En bref
- Paramount Pictures miserait sur Danny McBride
- G.I. Joe redevient un vrai enjeu de franchise
- Son mélange des tons peut faire la différence
On connaît surtout Danny McBride pour la comédie. Et c’est justement ce qui rend son arrivée sur G.I. Joe intéressante, pas incohérente. Quand un studio comme Paramount Pictures cherche à relancer une licence de cette taille, il ne cherche pas seulement un exécutant, il cherche quelqu’un capable de donner une couleur.
Un choix qui surprend moins qu’il n’en a l’air
D’après The Hollywood Reporter, McBride devrait prendre les commandes du prochain film G.I. Joe, le premier pour le grand écran depuis, techniquement, Snake Eyes. Sur le papier, oui, le choix déroute un peu. Le nom renvoie d’abord à Kenny Powers, Fred Simmons ou Jesse Gemstone, pas à une escouade militaire vendue comme les Real American Heroes.
Mais si vous regardez son parcours de plus près, l’idée tient. McBride n’est pas seulement un acteur comique, c’est aussi un vrai amateur de cinéma de genre. Il a coécrit Your Highness, hommage assumé aux films d’heroic fantasy des années 1980, et il a aussi validé ses réflexes côté horreur avec la trilogie Halloween produite par Blumhouse.
Paramount ne joue pas juste avec la nostalgie
Ce qui se passe ici raconte aussi autre chose. Paramount Pictures développe actuellement deux nouveaux longs métrages G.I. Joe, l’un écrit par Max Landis, l’autre par Danny McBride. Et visiblement, l’élan du public allait plutôt vers McBride.

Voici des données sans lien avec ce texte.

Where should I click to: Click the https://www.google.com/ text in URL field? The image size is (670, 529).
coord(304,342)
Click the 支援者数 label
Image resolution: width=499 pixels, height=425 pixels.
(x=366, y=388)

Le studio aurait donc suivi ce signal. Ce n’est pas anodin. Paramount a besoin de franchises, et G.I. Joe reste l’une de ses propriétés intellectuelles les plus prometteuses. Bon, ça veut aussi dire une chose très simple, le film ne sera pas traité comme une petite tentative nostalgique. On peut s’attendre à un investissement massif, donc à une pression énorme sur le réalisateur.
Son vrai test, ce sera la gestion des tons
C’est là que le profil de McBride devient pertinent. Ce serait son premier long métrage comme réalisateur, donc le pari existe, clairement. Mais il a déjà montré sur The Righteous Gemstones qu’il savait tenir plusieurs registres à la fois, avec des épisodes qu’il a lui-même mis en scène et qui incluaient des séquences d’action solides.
Le vrai enjeu n’est pas de savoir s’il peut faire drôle ou sérieux. C’est de voir s’il peut faire les deux sans casser la machine. G.I. Joe a besoin d’un film qui assume son ADN pop sans virer à la parodie. Si Paramount Pictures lui laisse cet espace, ce choix pourrait dire quelque chose de plus large sur la manière dont Hollywood relance ses vieilles licences, en cherchant moins des techniciens interchangeables que des auteurs capables de tenir un ton.